Introducing Claude Storythe local dashboard for Claude Code projects
There is a point where using Claude Code stops feeling like chatting with an assistant and starts feeling like managing a real project.
At first it is simple. You ask Claude to work on a feature. It makes progress. You review it. You keep moving.
Then the project stops fitting in one session.
Now there are open tickets, follow-up issues, session handovers, roadmap phases, and half-finished work that needs to survive more than one terminal session. Some of it lives in repo notes. Some in markdown files. Some in GitHub Issues. Some in chat history. Some of it only exists in your head.
Session handovers are a big part of that. They are written records of what happened in a session, what decisions were made, why those decisions were made, what is still open, and what should happen next.
That is the point where the workflow starts to break down.
Not because Claude Code stops being useful. It is still useful. The problem is that once the work spans a project, there is no clean place to see what is happening, what changed, what is blocked, and what should happen next.
The problem is visibility
A lot of people focus on what Claude can produce in a single session.
That matters, but it is not the whole workflow.
Once you are working across multiple tasks, the bottleneck shifts. The hard part is no longer just generating code. The hard part is keeping track of the work: which ticket is active, which issue was discovered during implementation, what was handed off at the end of the last session, and whether the current work still matches the broader direction of the project.
That is a visibility problem.
And most developers solve it with a mix of whatever is nearby: markdown files, repo notes, TODO comments, issue trackers, terminal history, and memory. That works for a while, until the project starts depending on information that no longer lives in one place.
A local dashboard for Claude Code
That is why we built ClaudeStory.
ClaudeStory is a local dashboard and project memory layer for Claude Code.
It gives you one place to track tickets, issues, handovers, roadmap phases, and project state while Claude works. Instead of reconstructing the state of a project from scattered notes and session history, ClaudeStory keeps that state structured inside the repo and visible in a native Mac app.
The dashboard is the point. You stop carrying the whole project in your head.
You can open it and immediately see what Claude is working on, what moved forward, what got blocked, what issues were found, and what still needs attention. The project starts feeling less like a long stream of prompts and more like a system you can actually manage.
When Claude-generated work is easy to see, it becomes easier to manage.
What changes when the work becomes visible
The value of a dashboard like this is not just that it looks cleaner.
It changes the workflow.
Tickets stop disappearing into chat history. Issues stop living as random TODOs. And session handovers stop being fragile notes tied to a single session.
In ClaudeStory, handovers are part of the project record. They capture what changed in a session, which decisions were made, why those decisions were made, what is still unresolved, and what should happen next.
That matters because code history alone cannot tell the whole story.
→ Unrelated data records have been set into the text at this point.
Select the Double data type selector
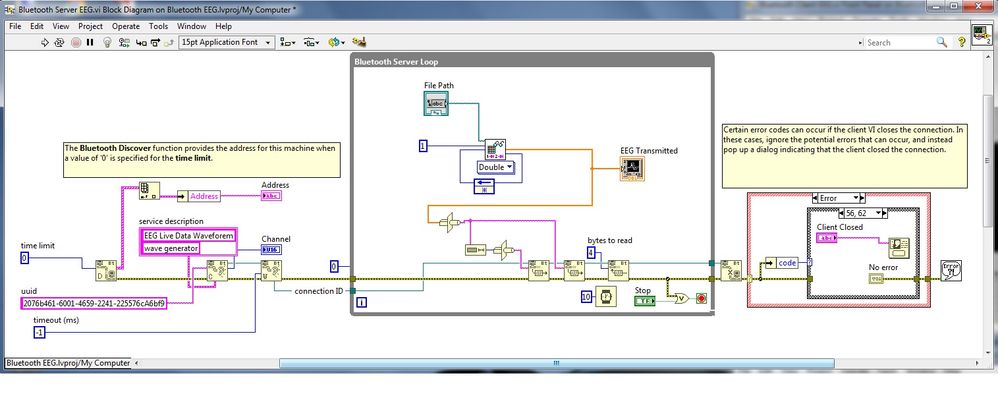 pos(492,167)
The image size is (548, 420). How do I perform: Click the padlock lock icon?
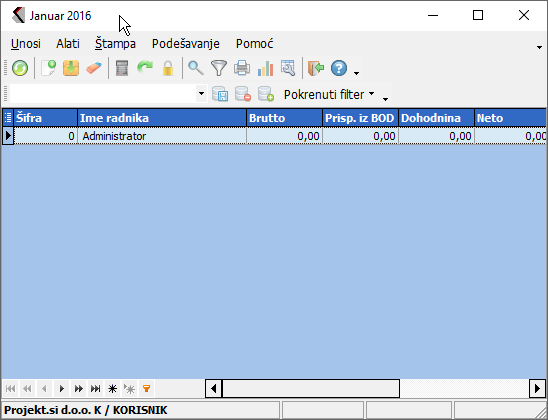pos(168,68)
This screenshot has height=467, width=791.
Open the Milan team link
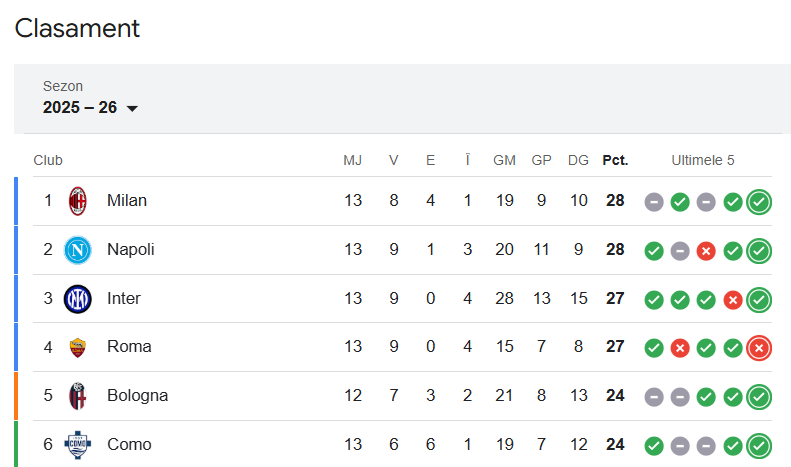point(127,201)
Git can show the diff. It can show the commit. But it usually cannot show the reasoning behind a decision, the tradeoffs that were considered, or the context that made one path make sense at that moment.
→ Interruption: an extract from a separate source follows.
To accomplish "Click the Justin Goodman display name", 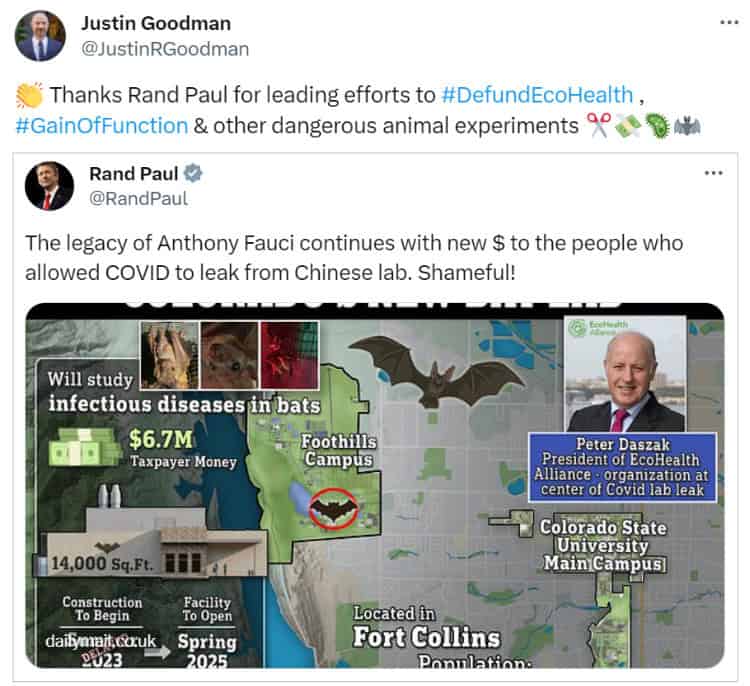I will (x=156, y=23).
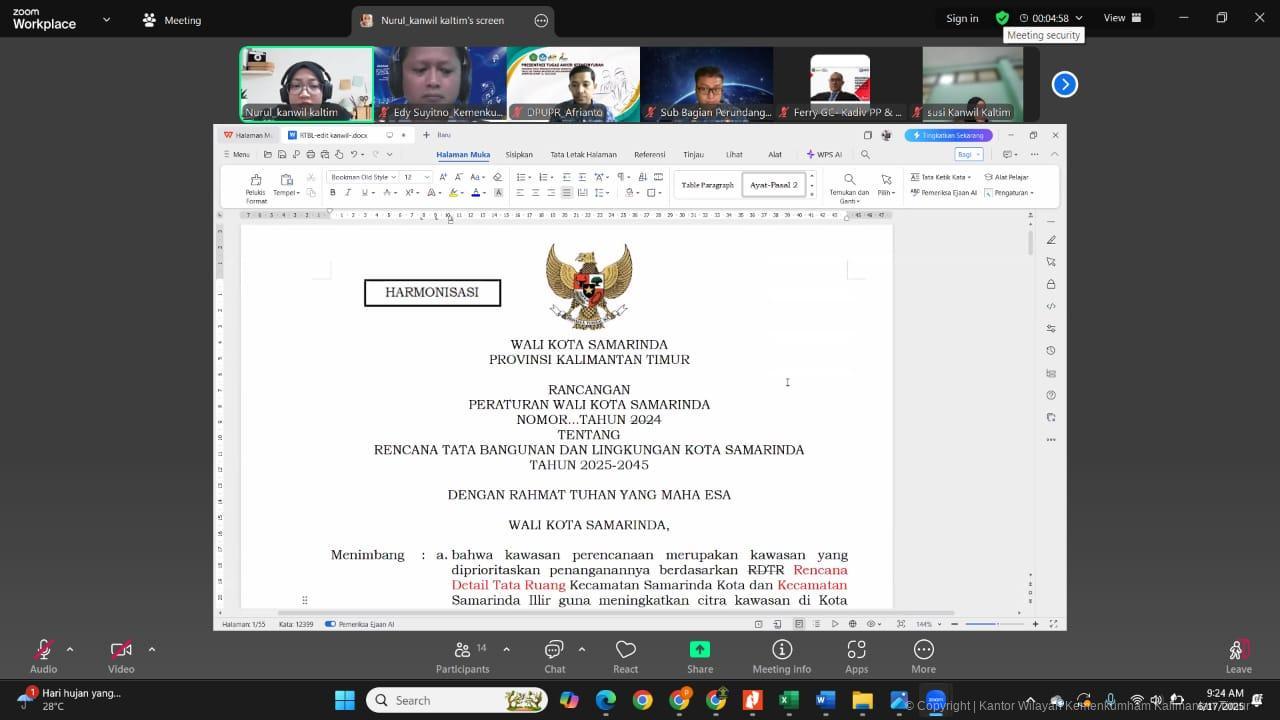Turn on the Zoom video camera
The image size is (1280, 720).
[x=121, y=650]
Over time, handovers become a historical record of how the project evolved. They help the next session start with continuity, and they give you something to refer back to when the question is not just "what changed?" but "why did we do it this way?"
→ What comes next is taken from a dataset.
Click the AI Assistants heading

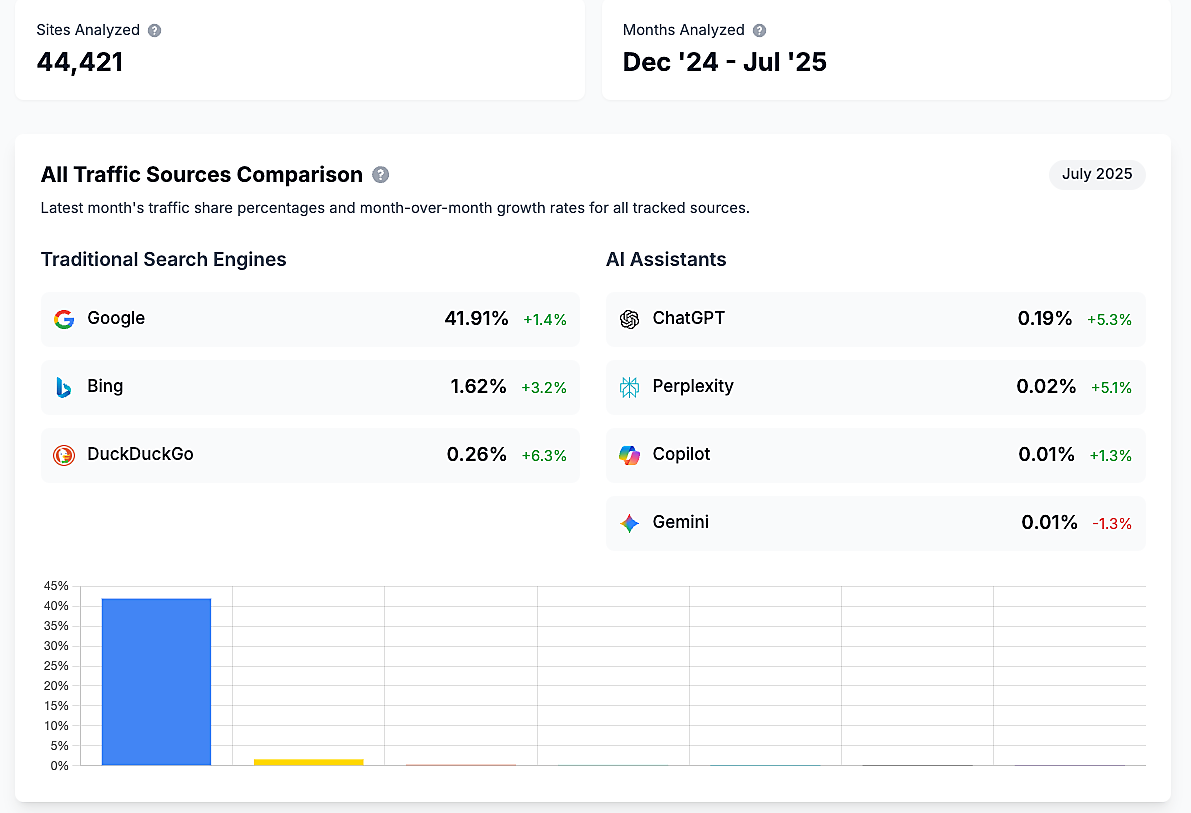(666, 260)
A lot of the friction around AI-assisted development is not that the model cannot help. It is that the work it produces is hard to track once it spreads across a real project. ClaudeStory is built to make that work legible.
So instead of asking "what did Claude do last time?" or "where did that issue come from?" or "what was supposed to happen next?", you can look at the project state directly.
Why local matters
ClaudeStory is built around local files for the same reason. Project state lives in a .story/ folder inside the repo. That means it stays inspectable, portable, and close to the work itself. You can read it, version it, and understand it without depending on a hosted memory layer or a black box service.
That also means you are not pushing AI-generated project noise into shared tools just to keep track of what Claude did. The state lives with the project.
That was important to us from the beginning. We did not want a tool that felt like another layer of infrastructure sitting on top of the repo. We wanted something that made the repo itself easier to work with. Local files turned out to be the right foundation for that.
Learn more about the CLI and file structure.
A cleaner starting point for every session
The dashboard is only one half of it.
ClaudeStory also gives Claude Code a cleaner way to start. With the /story command, Claude can read the current project state directly: what exists, what is in progress, what changed, and what comes next. New sessions start from the project's actual state, not from guesswork.
That is the part that makes the whole system feel connected. The dashboard helps you see the work. The local file structure keeps that work grounded in the repo. And /story gives Claude a practical way to pick up where the project actually is.
The product in one line
ClaudeStory helps you track and manage Claude Code work across a project.
Not just one prompt. Not just one session. The project.
If you use Claude Code on ongoing projects and want one local place to track tickets, issues, handovers, and project state, that is why we built ClaudeStory.